Organizers are preparing to start the Badlands Quidditch Club and bring quidditch to the area, a sport dreamt up by author J.K. Rowling for her mega-popular Harry Potter book and movie series.

“The Harry Potter factor is a very big thing for us, but we’re also finding people  come out to try the game, that they enjoy the game – they haven’t even read the books. They try it and stick around,” says Ricky Boyce of Hanna, lead organizer and head coach of the club.

While players lack the magic to be able to fly around like it is done in the Harry Potter universe, the sport has been played by ordinary muggles like the fantasy sport. To score points, chasers or keepers must get the quaffle (ball) into one of three opposing hoops which scores the team 10 points. The opposing chasers and keepers are able to tackle opposing players as well as using dodgeballs to temporarily eliminate players. While this game goes on, the seekers, maybe the most favoured position because this is what Harry did in the series, chase the ‘golden snitch.’ While in the movie, this was a magic ball with wings, the golden snitch role is performed by a player in a yellow uniform and a ball hanging off their waist.
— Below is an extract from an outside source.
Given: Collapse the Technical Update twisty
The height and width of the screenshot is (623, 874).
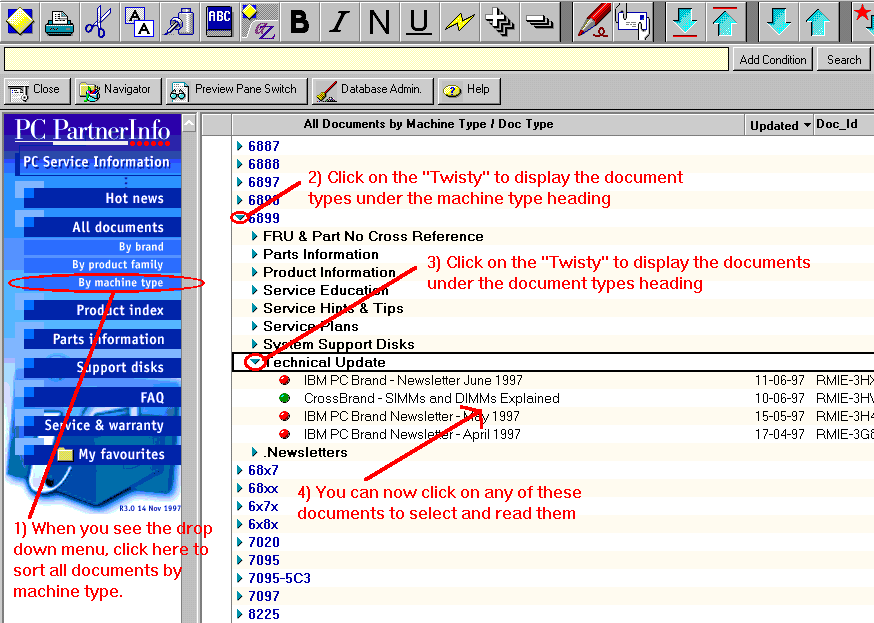Looking at the screenshot, I should [256, 362].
If either team’s seekers can grab this ball, the game ends and their team is awarded an additional 40 points. Whichever team has the most points wins.
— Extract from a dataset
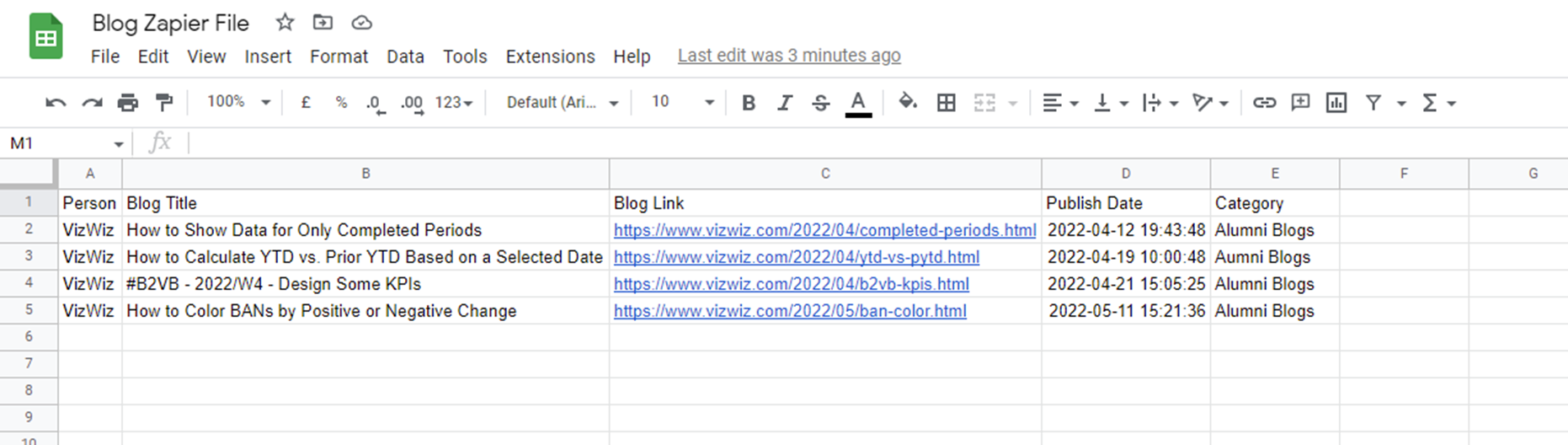Insert a chart using the chart icon
Screen dimensions: 1568x445
pos(1336,103)
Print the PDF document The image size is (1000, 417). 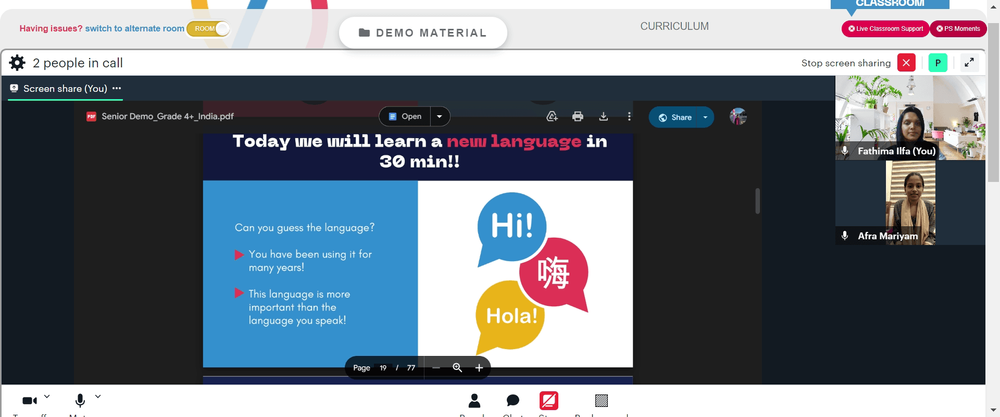click(578, 116)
“It’s so much fun – I’m highly addicted to it, and there’s no cure,” Boyce says. “I’m hoping there are a lot of people who will benefit from this. We’ve found those people who didn’t know they could be such good players, but they were interested in the Harry Potter aspect of it, later on found themselves thinking that ‘maybe I’m good at other sports, too.’”

“I think it’s another great opportunity to get active,” says Drumheller Family and Community Support Services’ April Harrison, who helped organize a Harry Potter 20th anniversary celebration and quidditch match last year. “I think so many young people had a good time last year.”

The club hopes to start by creating youth and adult teams to compete with other existing clubs in Alberta. There are regularly tournaments around central Alberta, and later on Boyce says they hope to host their own tournament in Hanna.

He says quidditch is also gender inclusive, with males and females playing together in co-ed teams.

“Everybody gets along and everyone has a spot in quidditch. It’s one of the first sports I’ve been a part of that’s equal for everyone.”

Boyce says the sport started in 2005 and has taken off since then, with quidditch clubs popping up in cities and towns around the world. He says Team Canada recently competed in the world championships in Italy and the team included three Alberta players. He says small towns have undiscovered talent they hope to tap into.

The club will be joining the national Quidditch Canada organization as well as the Central Alberta Quidditch association, with plans to compete against other Albertan teams and maybe even nationally depending on their success.

The Badlands Quidditch Club will be holding a registration night in Hanna at the Community Centre on Tuesday, August 28 from 6 to 8 p.m. Those who can’t make it that night can email the club at badlandsquidditchclub@gmail.com.

Their first practice will be on September 11 at the outdoor fields of J.C. Charyk School in Hanna. Organizers play throughout the winter and spring, with the Town of Hanna donating rec centre space for the club to play in once the snow falls.